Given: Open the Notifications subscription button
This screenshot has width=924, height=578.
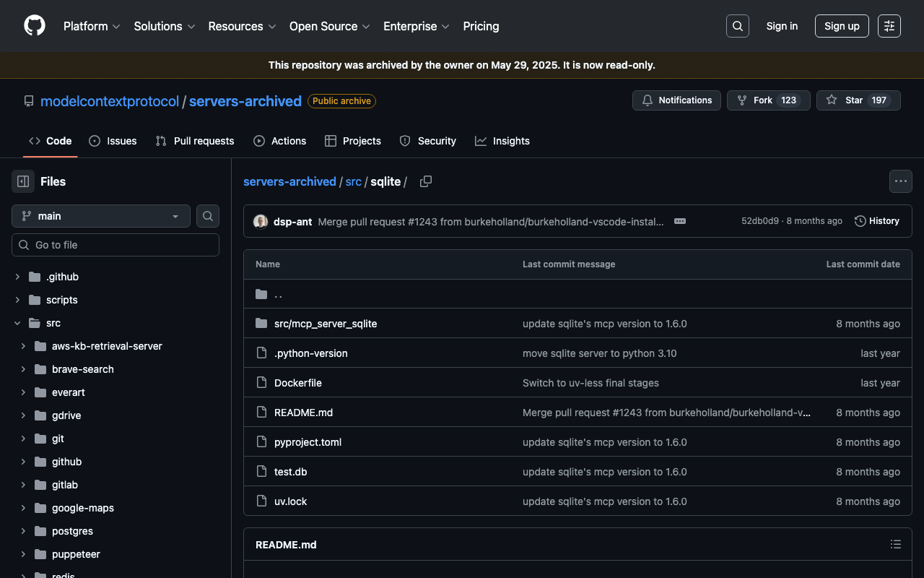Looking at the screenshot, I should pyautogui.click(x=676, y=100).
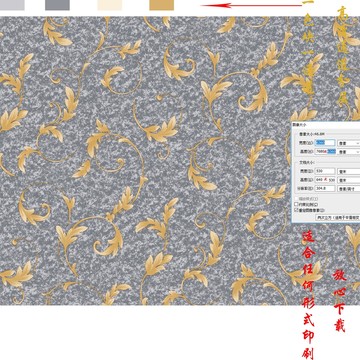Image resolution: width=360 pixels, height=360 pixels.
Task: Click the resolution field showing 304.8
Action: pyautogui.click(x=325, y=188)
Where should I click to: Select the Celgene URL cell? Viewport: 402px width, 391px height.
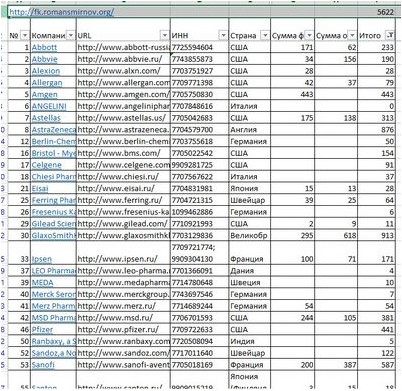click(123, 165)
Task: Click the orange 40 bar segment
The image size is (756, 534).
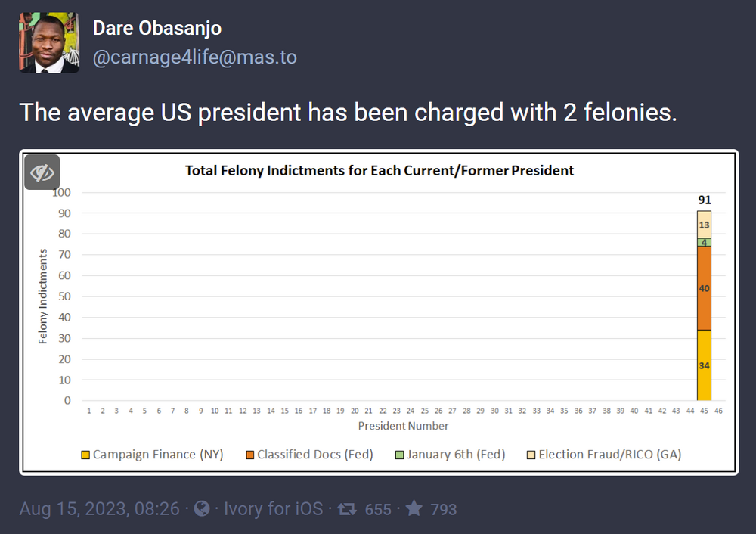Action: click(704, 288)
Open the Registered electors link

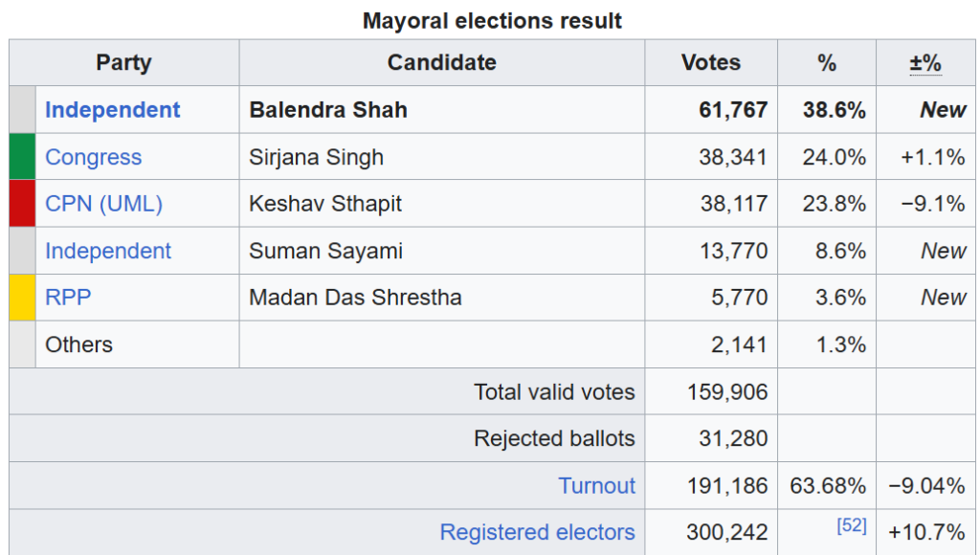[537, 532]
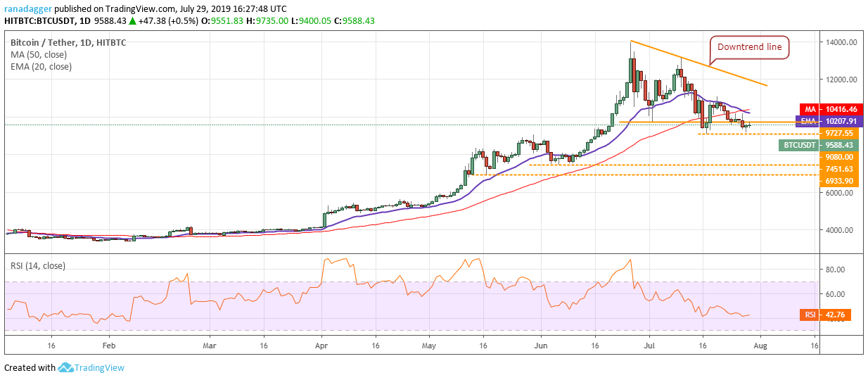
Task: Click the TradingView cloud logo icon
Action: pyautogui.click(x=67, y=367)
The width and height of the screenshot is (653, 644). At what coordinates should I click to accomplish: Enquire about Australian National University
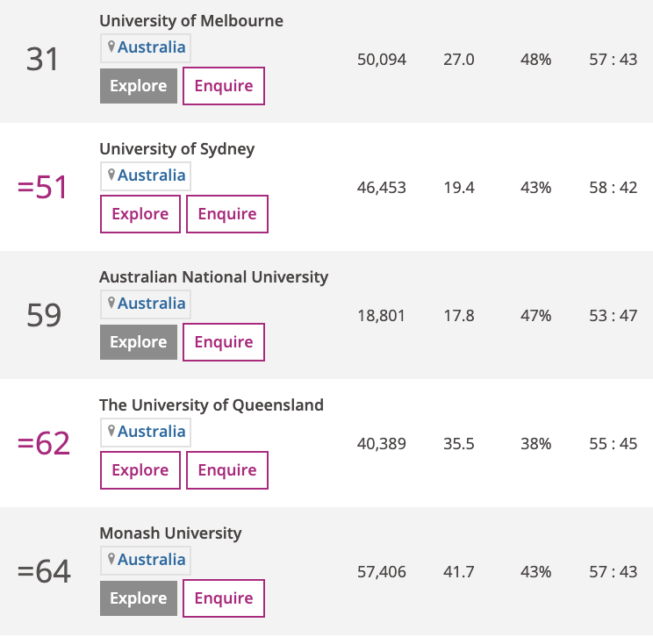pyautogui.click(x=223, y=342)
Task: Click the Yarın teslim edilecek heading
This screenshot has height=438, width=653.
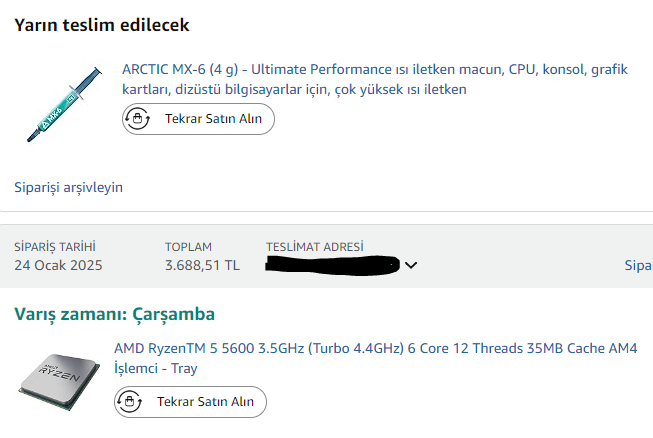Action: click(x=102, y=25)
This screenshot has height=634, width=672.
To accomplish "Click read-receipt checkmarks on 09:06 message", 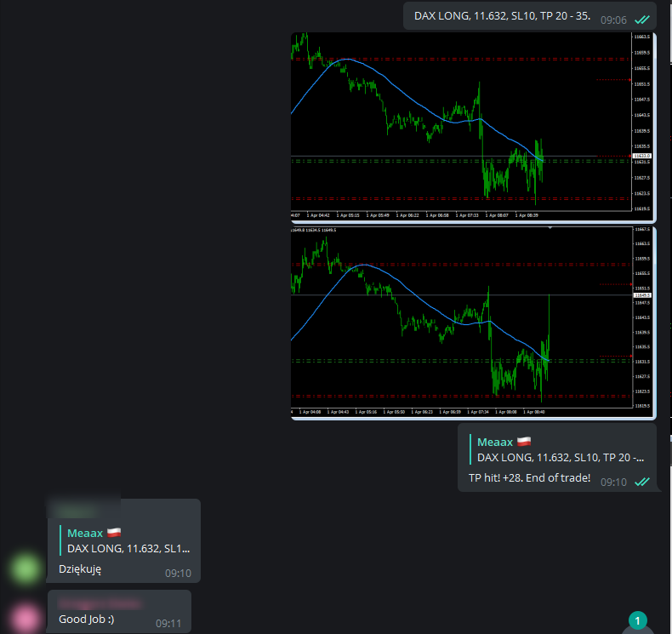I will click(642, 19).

--*--

Try it - Whatever lies between the first line of the data and the line holding "This screenshot has height=634, width=672.", inclusive, should be repeated exactly, apart from the pictures.

Answer box -
Given: Open the Notifications subscription button
This screenshot has width=924, height=578.
Looking at the screenshot, I should pyautogui.click(x=676, y=100).
Image resolution: width=360 pixels, height=360 pixels.
Task: Click the resolution field showing 304.8
Action: pyautogui.click(x=325, y=188)
Where should I click to: Select the Celgene URL cell? Viewport: 402px width, 391px height.
click(123, 165)
Task: Click the orange 40 bar segment
The image size is (756, 534).
Action: click(704, 288)
Open the Registered electors link

[537, 532]
Task: Click the TradingView cloud logo icon
Action: pyautogui.click(x=67, y=367)
The width and height of the screenshot is (653, 644). At what coordinates should I click to accomplish: Enquire about Australian National University
pyautogui.click(x=223, y=342)
Task: Click the Yarın teslim edilecek heading
This screenshot has height=438, width=653.
Action: click(x=102, y=25)
This screenshot has height=634, width=672.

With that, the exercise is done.